### MATERIALS PROVIDED

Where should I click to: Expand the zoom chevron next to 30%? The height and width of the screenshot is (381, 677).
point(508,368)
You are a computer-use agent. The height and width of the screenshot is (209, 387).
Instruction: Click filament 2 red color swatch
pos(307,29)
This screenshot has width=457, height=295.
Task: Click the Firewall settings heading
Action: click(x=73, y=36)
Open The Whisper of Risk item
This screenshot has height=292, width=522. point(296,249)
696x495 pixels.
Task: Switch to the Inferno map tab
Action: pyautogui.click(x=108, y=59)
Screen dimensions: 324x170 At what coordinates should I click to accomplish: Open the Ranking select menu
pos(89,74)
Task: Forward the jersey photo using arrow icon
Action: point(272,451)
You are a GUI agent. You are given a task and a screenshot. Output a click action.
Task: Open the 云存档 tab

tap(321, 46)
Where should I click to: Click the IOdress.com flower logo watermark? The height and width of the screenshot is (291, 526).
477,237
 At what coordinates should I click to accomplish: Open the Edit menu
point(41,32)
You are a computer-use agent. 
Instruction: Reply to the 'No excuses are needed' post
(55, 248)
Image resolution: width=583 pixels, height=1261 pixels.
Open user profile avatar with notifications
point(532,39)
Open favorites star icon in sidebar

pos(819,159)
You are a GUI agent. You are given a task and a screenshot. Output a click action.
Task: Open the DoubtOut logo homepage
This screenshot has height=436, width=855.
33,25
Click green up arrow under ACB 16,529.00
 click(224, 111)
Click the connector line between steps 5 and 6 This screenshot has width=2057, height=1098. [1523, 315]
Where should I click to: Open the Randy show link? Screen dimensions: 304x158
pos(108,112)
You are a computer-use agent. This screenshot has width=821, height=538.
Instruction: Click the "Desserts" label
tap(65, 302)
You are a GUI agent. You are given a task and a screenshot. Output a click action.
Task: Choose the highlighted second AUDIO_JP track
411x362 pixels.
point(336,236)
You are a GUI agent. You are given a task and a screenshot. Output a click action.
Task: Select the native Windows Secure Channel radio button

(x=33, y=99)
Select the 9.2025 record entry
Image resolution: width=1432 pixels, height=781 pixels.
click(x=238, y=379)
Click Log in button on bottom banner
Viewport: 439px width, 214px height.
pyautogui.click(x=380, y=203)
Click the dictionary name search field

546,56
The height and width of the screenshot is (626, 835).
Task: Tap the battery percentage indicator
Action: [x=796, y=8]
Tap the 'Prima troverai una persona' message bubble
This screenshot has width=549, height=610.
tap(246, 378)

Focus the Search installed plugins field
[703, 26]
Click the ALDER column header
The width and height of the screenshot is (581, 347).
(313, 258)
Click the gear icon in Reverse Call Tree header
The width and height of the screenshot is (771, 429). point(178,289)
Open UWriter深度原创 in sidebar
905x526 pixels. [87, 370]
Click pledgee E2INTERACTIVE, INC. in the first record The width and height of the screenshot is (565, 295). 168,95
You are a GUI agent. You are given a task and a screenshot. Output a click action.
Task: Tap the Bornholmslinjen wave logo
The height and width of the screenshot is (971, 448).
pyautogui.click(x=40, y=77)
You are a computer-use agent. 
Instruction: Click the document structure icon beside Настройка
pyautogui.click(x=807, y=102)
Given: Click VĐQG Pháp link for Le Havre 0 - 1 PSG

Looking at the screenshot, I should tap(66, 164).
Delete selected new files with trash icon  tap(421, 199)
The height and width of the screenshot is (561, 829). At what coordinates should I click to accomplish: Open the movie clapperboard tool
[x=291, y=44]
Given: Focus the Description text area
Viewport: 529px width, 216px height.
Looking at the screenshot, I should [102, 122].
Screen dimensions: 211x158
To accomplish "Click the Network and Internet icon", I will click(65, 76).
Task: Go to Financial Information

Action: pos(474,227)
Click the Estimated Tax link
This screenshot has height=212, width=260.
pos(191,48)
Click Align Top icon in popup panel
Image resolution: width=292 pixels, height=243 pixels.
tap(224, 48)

######

# YOUR GOAL:
Copy out the entries above again, keeping them exact.

# SOLUTION FOR THIS EXERCISE:
Where should I click to: Expand the zoom chevron next to 30%? The height and width of the screenshot is (381, 677).
point(508,368)
You are a computer-use agent. The height and width of the screenshot is (209, 387).
Instruction: Click filament 2 red color swatch
pos(307,29)
This screenshot has width=457, height=295.
Task: Click the Firewall settings heading
Action: click(x=73, y=36)
Open The Whisper of Risk item
This screenshot has height=292, width=522. point(296,249)
696x495 pixels.
Task: Switch to the Inferno map tab
Action: pyautogui.click(x=108, y=59)
Screen dimensions: 324x170 At what coordinates should I click to accomplish: Open the Ranking select menu
pos(89,74)
Task: Forward the jersey photo using arrow icon
Action: point(272,451)
You are a GUI agent. You are given a task and a screenshot. Output a click action.
Task: Open the 云存档 tab

tap(321, 46)
Where should I click to: Click the IOdress.com flower logo watermark? The height and width of the screenshot is (291, 526).
477,237
 At what coordinates should I click to accomplish: Open the Edit menu
point(41,32)
You are a computer-use agent. 
Instruction: Reply to the 'No excuses are needed' post
(55, 248)
Image resolution: width=583 pixels, height=1261 pixels.
Open user profile avatar with notifications
point(532,39)
Open favorites star icon in sidebar

pos(819,159)
You are a GUI agent. You are given a task and a screenshot. Output a click action.
Task: Open the DoubtOut logo homepage
This screenshot has height=436, width=855.
33,25
Click green up arrow under ACB 16,529.00
 click(224, 111)
Click the connector line between steps 5 and 6 This screenshot has width=2057, height=1098. [1523, 315]
Where should I click to: Open the Randy show link? Screen dimensions: 304x158
pos(108,112)
You are a computer-use agent. This screenshot has width=821, height=538.
Instruction: Click the "Desserts" label
tap(65, 302)
You are a GUI agent. You are given a task and a screenshot. Output a click action.
Task: Choose the highlighted second AUDIO_JP track
411x362 pixels.
point(336,236)
You are a GUI agent. You are given a task and a screenshot. Output a click action.
Task: Select the native Windows Secure Channel radio button

(x=33, y=99)
Select the 9.2025 record entry
Image resolution: width=1432 pixels, height=781 pixels.
click(x=238, y=379)
Click Log in button on bottom banner
Viewport: 439px width, 214px height.
pyautogui.click(x=380, y=203)
Click the dictionary name search field

546,56
The height and width of the screenshot is (626, 835).
Task: Tap the battery percentage indicator
Action: [x=796, y=8]
Tap the 'Prima troverai una persona' message bubble
This screenshot has width=549, height=610.
tap(246, 378)

Focus the Search installed plugins field
[703, 26]
Click the ALDER column header
The width and height of the screenshot is (581, 347).
(313, 258)
Click the gear icon in Reverse Call Tree header
The width and height of the screenshot is (771, 429). point(178,289)
Open UWriter深度原创 in sidebar
905x526 pixels. [87, 370]
Click pledgee E2INTERACTIVE, INC. in the first record The width and height of the screenshot is (565, 295). 168,95
You are a GUI agent. You are given a task and a screenshot. Output a click action.
Task: Tap the Bornholmslinjen wave logo
The height and width of the screenshot is (971, 448).
pyautogui.click(x=40, y=77)
You are a computer-use agent. 
Instruction: Click the document structure icon beside Настройка
pyautogui.click(x=807, y=102)
Given: Click VĐQG Pháp link for Le Havre 0 - 1 PSG

Looking at the screenshot, I should tap(66, 164).
Delete selected new files with trash icon  tap(421, 199)
The height and width of the screenshot is (561, 829). At what coordinates should I click to accomplish: Open the movie clapperboard tool
[x=291, y=44]
Given: Focus the Description text area
Viewport: 529px width, 216px height.
Looking at the screenshot, I should [102, 122].
Screen dimensions: 211x158
To accomplish "Click the Network and Internet icon", I will click(65, 76).
Task: Go to Financial Information

Action: pos(474,227)
Click the Estimated Tax link
This screenshot has height=212, width=260.
pos(191,48)
Click Align Top icon in popup panel
Image resolution: width=292 pixels, height=243 pixels.
tap(224, 48)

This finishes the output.